> [What you should do] When you repeat the listing, keep every character as it is.

> [Data for this task]
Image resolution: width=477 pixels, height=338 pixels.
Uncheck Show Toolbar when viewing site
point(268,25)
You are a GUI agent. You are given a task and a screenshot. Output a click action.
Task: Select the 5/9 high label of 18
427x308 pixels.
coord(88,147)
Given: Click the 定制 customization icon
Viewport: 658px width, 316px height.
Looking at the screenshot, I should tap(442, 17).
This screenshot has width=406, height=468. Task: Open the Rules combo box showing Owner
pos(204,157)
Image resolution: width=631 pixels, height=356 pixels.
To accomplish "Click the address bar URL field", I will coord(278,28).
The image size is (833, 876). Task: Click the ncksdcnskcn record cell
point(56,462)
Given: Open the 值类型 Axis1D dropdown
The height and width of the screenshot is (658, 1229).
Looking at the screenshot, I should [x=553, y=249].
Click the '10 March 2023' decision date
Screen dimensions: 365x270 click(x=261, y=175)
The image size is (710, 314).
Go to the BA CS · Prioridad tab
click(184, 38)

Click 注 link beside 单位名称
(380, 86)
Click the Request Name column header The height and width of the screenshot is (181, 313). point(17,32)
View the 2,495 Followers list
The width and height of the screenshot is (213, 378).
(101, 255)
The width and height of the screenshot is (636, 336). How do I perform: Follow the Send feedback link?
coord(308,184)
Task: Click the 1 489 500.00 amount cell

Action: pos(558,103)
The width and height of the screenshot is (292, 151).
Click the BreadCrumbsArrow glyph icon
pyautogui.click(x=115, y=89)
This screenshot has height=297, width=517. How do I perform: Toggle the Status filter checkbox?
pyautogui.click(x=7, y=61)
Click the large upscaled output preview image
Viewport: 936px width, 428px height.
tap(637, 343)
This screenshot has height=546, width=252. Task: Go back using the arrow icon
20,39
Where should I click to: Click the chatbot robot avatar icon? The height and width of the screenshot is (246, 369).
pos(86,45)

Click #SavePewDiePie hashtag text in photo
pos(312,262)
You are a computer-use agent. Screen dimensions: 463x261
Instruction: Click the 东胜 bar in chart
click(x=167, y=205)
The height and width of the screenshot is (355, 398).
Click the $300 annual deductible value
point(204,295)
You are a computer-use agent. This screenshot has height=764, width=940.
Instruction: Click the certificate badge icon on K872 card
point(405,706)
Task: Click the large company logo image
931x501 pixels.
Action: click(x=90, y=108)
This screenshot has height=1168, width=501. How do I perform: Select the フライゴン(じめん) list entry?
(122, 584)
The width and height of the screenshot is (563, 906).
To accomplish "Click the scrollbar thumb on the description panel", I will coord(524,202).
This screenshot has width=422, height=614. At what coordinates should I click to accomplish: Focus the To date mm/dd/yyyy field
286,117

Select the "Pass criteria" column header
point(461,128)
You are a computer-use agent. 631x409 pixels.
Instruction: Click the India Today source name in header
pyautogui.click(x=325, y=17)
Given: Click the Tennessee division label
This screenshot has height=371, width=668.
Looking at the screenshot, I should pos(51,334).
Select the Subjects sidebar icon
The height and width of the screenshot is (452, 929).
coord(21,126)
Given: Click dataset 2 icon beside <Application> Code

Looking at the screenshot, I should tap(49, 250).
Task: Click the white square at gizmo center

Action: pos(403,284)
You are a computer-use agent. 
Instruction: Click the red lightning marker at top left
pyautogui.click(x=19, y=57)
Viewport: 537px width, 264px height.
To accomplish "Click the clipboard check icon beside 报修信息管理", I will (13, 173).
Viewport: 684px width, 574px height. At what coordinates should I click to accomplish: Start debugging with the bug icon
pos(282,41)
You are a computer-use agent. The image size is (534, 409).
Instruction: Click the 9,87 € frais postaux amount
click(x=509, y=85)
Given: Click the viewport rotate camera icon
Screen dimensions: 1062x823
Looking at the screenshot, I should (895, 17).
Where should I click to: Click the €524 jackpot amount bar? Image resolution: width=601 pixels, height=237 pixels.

> [Response to the task]
Image resolution: width=477 pixels, height=338 pixels.
Uncheck Show Toolbar when viewing site
point(268,25)
You are a GUI agent. You are given a task and a screenshot. Output a click action.
Task: Select the 5/9 high label of 18
427x308 pixels.
coord(88,147)
Given: Click the 定制 customization icon
Viewport: 658px width, 316px height.
Looking at the screenshot, I should tap(442, 17).
This screenshot has width=406, height=468. Task: Open the Rules combo box showing Owner
pos(204,157)
Image resolution: width=631 pixels, height=356 pixels.
To accomplish "Click the address bar URL field", I will coord(278,28).
The image size is (833, 876). Task: Click the ncksdcnskcn record cell
point(56,462)
Given: Open the 值类型 Axis1D dropdown
The height and width of the screenshot is (658, 1229).
Looking at the screenshot, I should [x=553, y=249].
Click the '10 March 2023' decision date
Screen dimensions: 365x270 click(x=261, y=175)
The image size is (710, 314).
Go to the BA CS · Prioridad tab
click(184, 38)

Click 注 link beside 单位名称
(380, 86)
Click the Request Name column header The height and width of the screenshot is (181, 313). point(17,32)
View the 2,495 Followers list
The width and height of the screenshot is (213, 378).
(101, 255)
The width and height of the screenshot is (636, 336). How do I perform: Follow the Send feedback link?
coord(308,184)
Task: Click the 1 489 500.00 amount cell

Action: pos(558,103)
The width and height of the screenshot is (292, 151).
Click the BreadCrumbsArrow glyph icon
pyautogui.click(x=115, y=89)
This screenshot has height=297, width=517. How do I perform: Toggle the Status filter checkbox?
pyautogui.click(x=7, y=61)
Click the large upscaled output preview image
Viewport: 936px width, 428px height.
tap(637, 343)
This screenshot has height=546, width=252. Task: Go back using the arrow icon
20,39
Where should I click to: Click the chatbot robot avatar icon? The height and width of the screenshot is (246, 369).
pos(86,45)

Click #SavePewDiePie hashtag text in photo
pos(312,262)
You are a computer-use agent. Screen dimensions: 463x261
Instruction: Click the 东胜 bar in chart
click(x=167, y=205)
The height and width of the screenshot is (355, 398).
Click the $300 annual deductible value
point(204,295)
You are a computer-use agent. This screenshot has height=764, width=940.
Instruction: Click the certificate badge icon on K872 card
point(405,706)
Task: Click the large company logo image
931x501 pixels.
Action: click(x=90, y=108)
This screenshot has height=1168, width=501. How do I perform: Select the フライゴン(じめん) list entry?
(122, 584)
The width and height of the screenshot is (563, 906).
To accomplish "Click the scrollbar thumb on the description panel", I will coord(524,202).
This screenshot has width=422, height=614. At what coordinates should I click to accomplish: Focus the To date mm/dd/yyyy field
286,117

Select the "Pass criteria" column header
point(461,128)
You are a computer-use agent. 631x409 pixels.
Instruction: Click the India Today source name in header
pyautogui.click(x=325, y=17)
Given: Click the Tennessee division label
This screenshot has height=371, width=668.
Looking at the screenshot, I should pos(51,334).
Select the Subjects sidebar icon
The height and width of the screenshot is (452, 929).
coord(21,126)
Given: Click dataset 2 icon beside <Application> Code

Looking at the screenshot, I should tap(49, 250).
Task: Click the white square at gizmo center

Action: pos(403,284)
You are a computer-use agent. 
Instruction: Click the red lightning marker at top left
pyautogui.click(x=19, y=57)
Viewport: 537px width, 264px height.
To accomplish "Click the clipboard check icon beside 报修信息管理", I will (13, 173).
Viewport: 684px width, 574px height. At what coordinates should I click to accomplish: Start debugging with the bug icon
pos(282,41)
You are a computer-use agent. The image size is (534, 409).
Instruction: Click the 9,87 € frais postaux amount
click(x=509, y=85)
Given: Click the viewport rotate camera icon
Screen dimensions: 1062x823
Looking at the screenshot, I should (895, 17).
Where should I click to: Click the €524 jackpot amount bar? Image resolution: width=601 pixels, height=237 pixels.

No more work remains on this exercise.